Wymienieni już publicznie się tłumaczą i bronią. Artykuł z „GW” nie jest kompletny. W przypadku Radia Wnet kluczową sprawą jest odpowiedź, czy pieniądze były dotacją, czy zapłatą za ogłoszenia wyborcze. Jeśli to drugie – to wymienianie tegoż radia jest nadużyciem, bo trzeba byłoby też dopisać agorowe Tok FM i wszystkie inne media elektroniczne, które zarabiają w czasie kampanii wyborczych. Podobne pytanie trzeba zadać w przypadku fundacji Lux Veritatis. Emisja spotów wyborczych jest uczciwą i etyczną formą zarabiania. Produkcja tychże spotów już raczej nie.
Jak zwykle w takich sytuacjach liczy się kontekst. Bezpośrednie dotacje partyjne to tylko część systemu korumpowania i uzależniania mediów. Jeśli „GW” wciela się w Katona to warto zadać pytanie o trzech dziennikarzy jej działu zagranicznego, którzy ostatnio w krótkim czasie dostali posady rządowe. Ktoś kto zaproponował im zatrudnienie nie zrobił tego z szacunku dla ich wcześniejszego dziennikarskiego krytycyzmu. Jedna z tych osób przez pewien czas była równocześnie i aktywnym autorem „GW” i dobrze wynagradzanym prezesem MSZ-owskiej fundacji.

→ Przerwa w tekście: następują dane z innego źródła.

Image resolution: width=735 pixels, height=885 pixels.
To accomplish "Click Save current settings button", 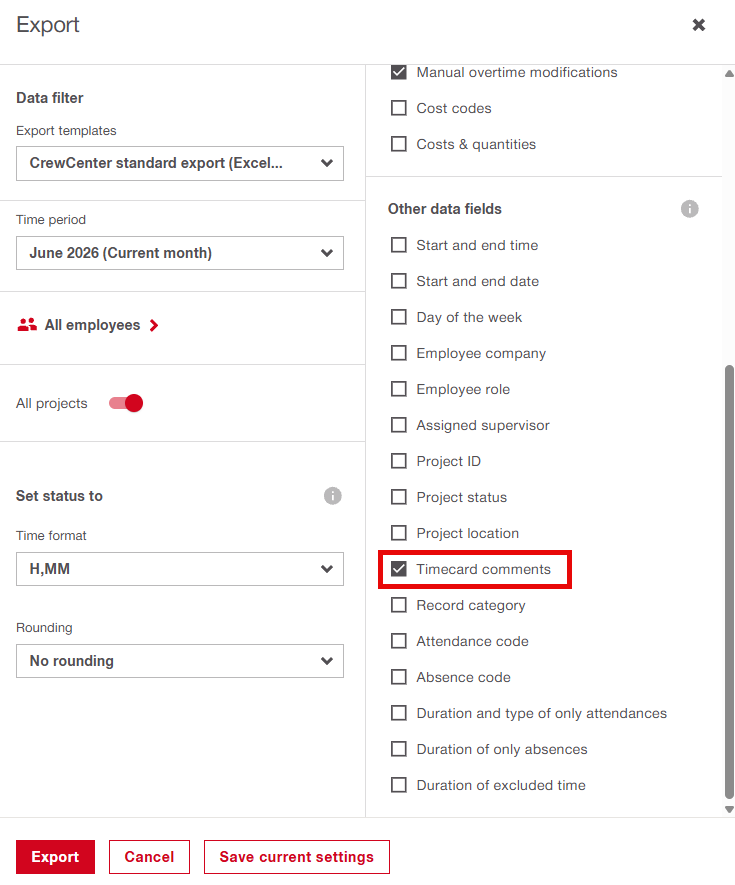I will click(296, 857).
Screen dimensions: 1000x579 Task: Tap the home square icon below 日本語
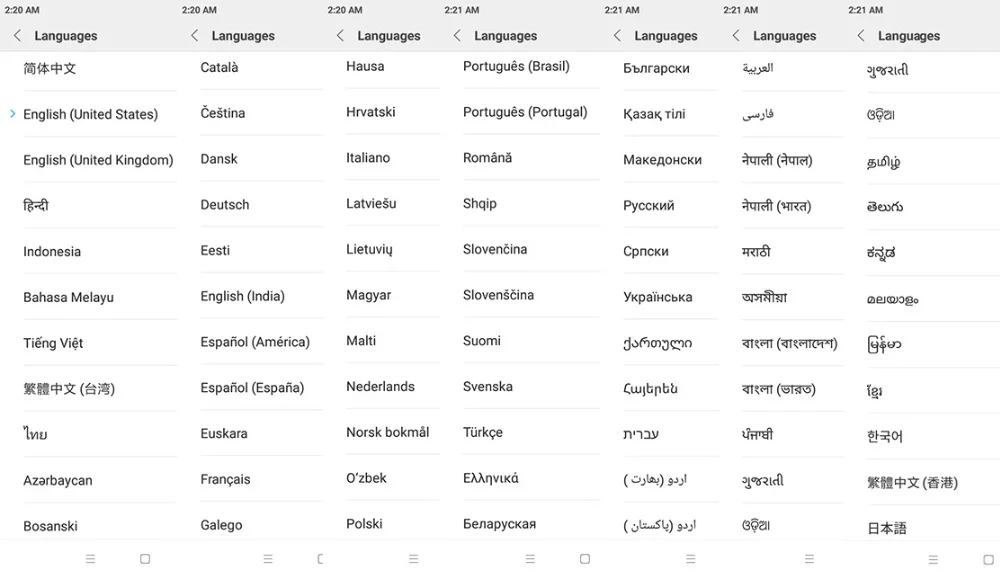click(988, 559)
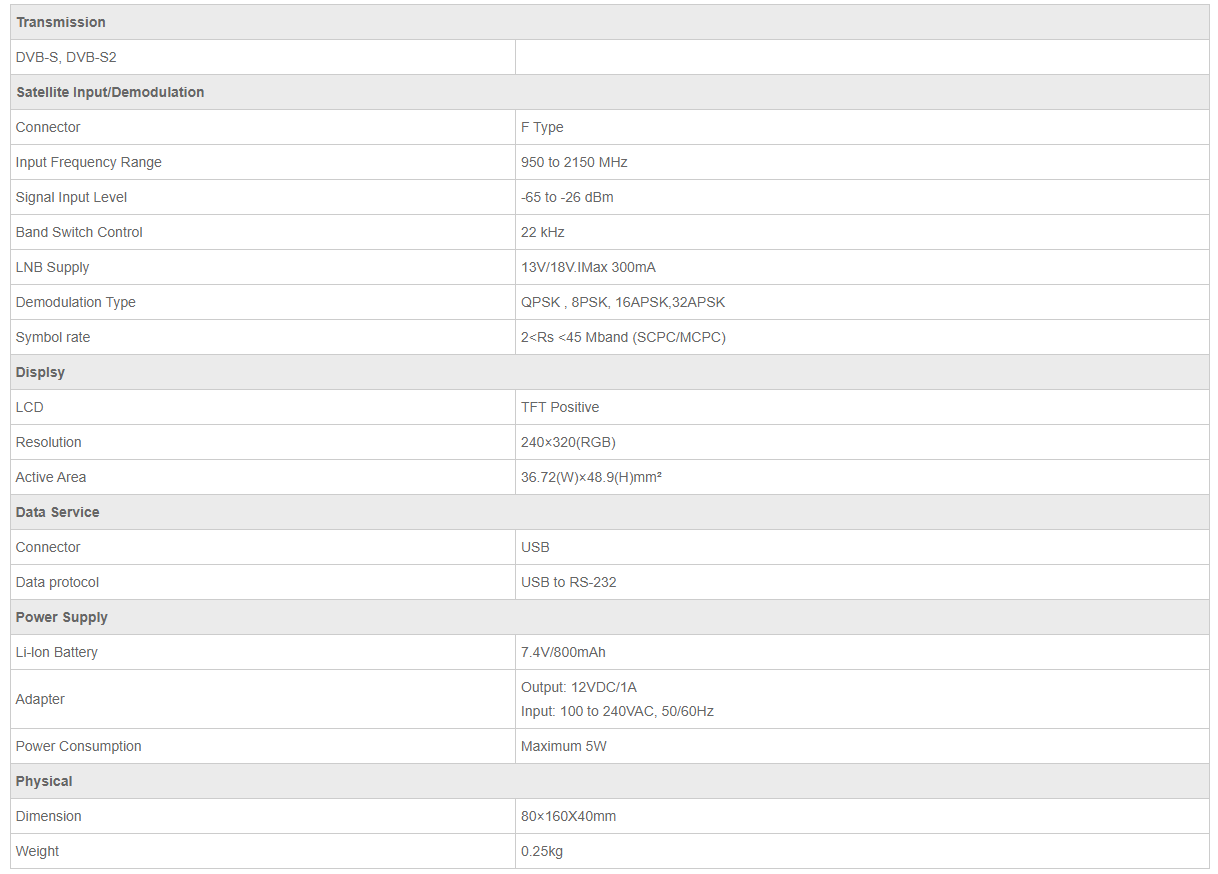1218x874 pixels.
Task: Click the Transmission section header
Action: (61, 22)
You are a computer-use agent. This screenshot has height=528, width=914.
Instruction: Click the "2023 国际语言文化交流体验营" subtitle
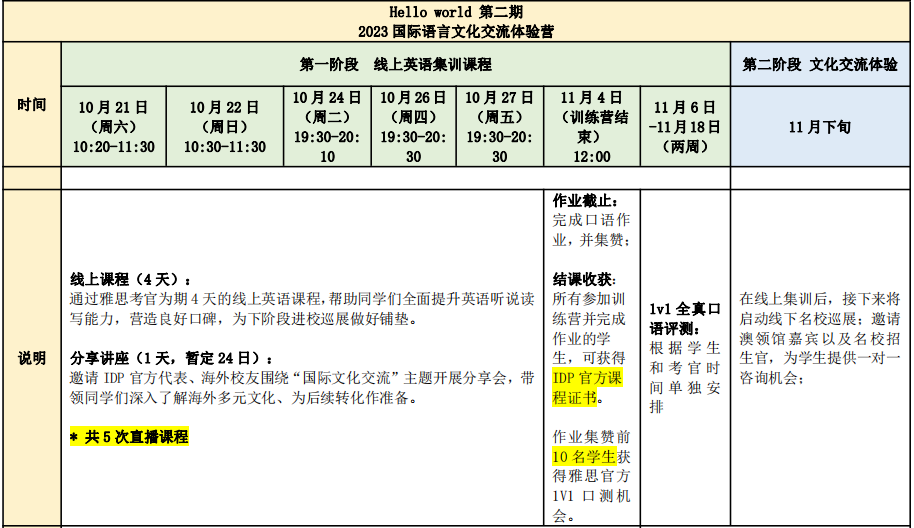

Jest też kwestia ogłoszeń instytucji publicznej. To nie jest dobro, które władza sprawiedliwie rozdziela. Dostają je tylko media, które z nią dobrze żyją. W głównym grzbiecie dzisiejszej „GW” jest ich prawie trzydzieści. Reklam stricte komercyjnych jest sztuk trzy.